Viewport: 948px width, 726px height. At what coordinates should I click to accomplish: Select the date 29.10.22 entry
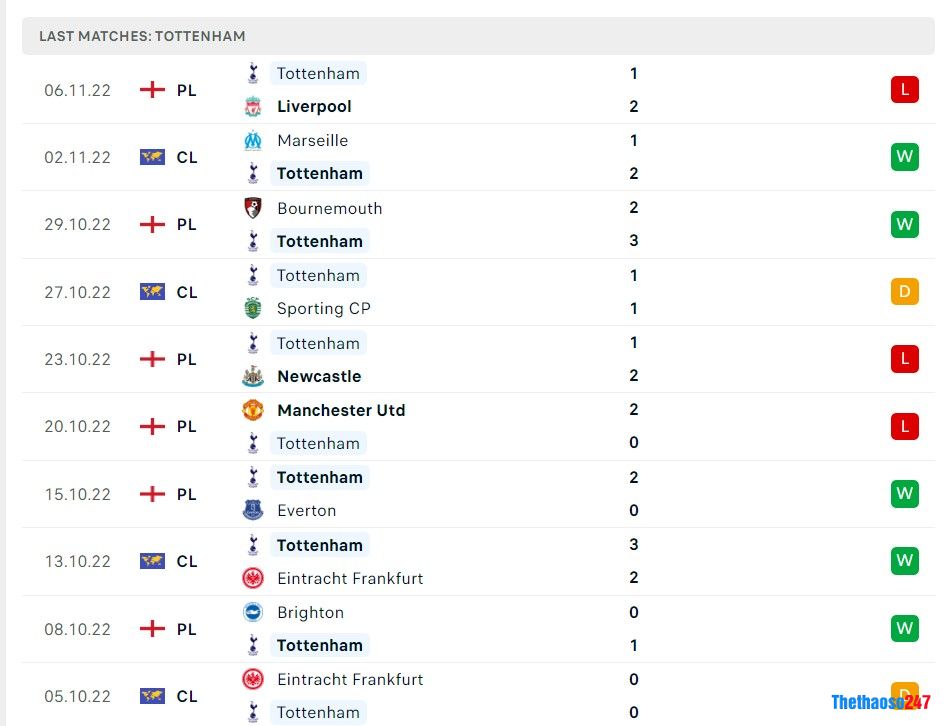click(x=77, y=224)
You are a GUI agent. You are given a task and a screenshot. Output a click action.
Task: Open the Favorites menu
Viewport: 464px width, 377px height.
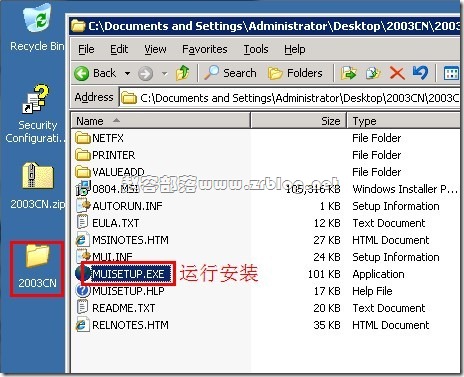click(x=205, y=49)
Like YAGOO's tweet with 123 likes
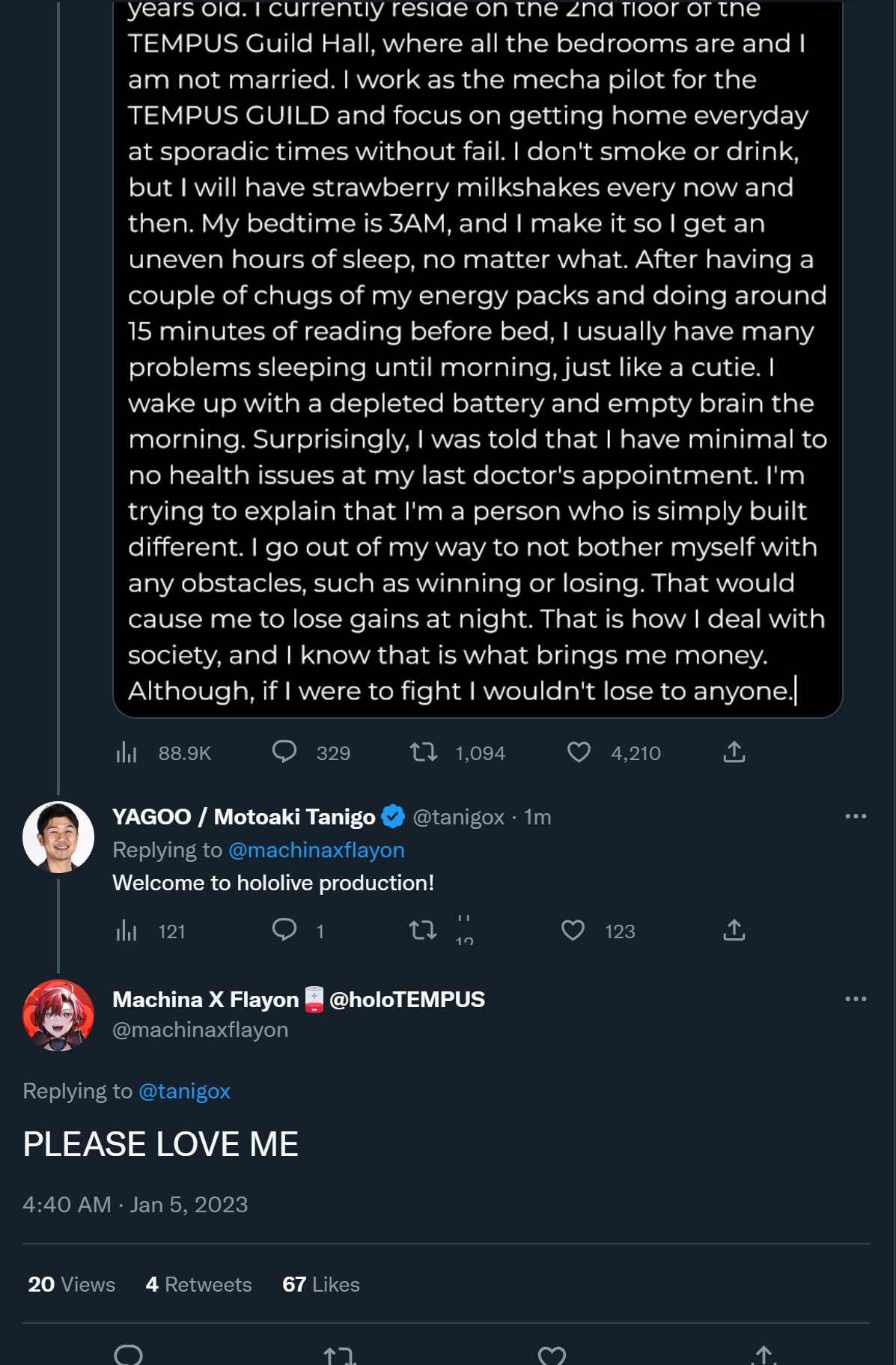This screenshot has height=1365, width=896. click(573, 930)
# # #
▶ _Work item_
Lines from the one with "Task: Open the Favorites menu" through the final line of the records are the whole answer; print them exactly, minus any pictures.

▶ _Result below_
Task: Open the Favorites menu
Viewport: 464px width, 377px height.
click(x=205, y=49)
Like YAGOO's tweet with 123 likes
This screenshot has height=1365, width=896. click(573, 930)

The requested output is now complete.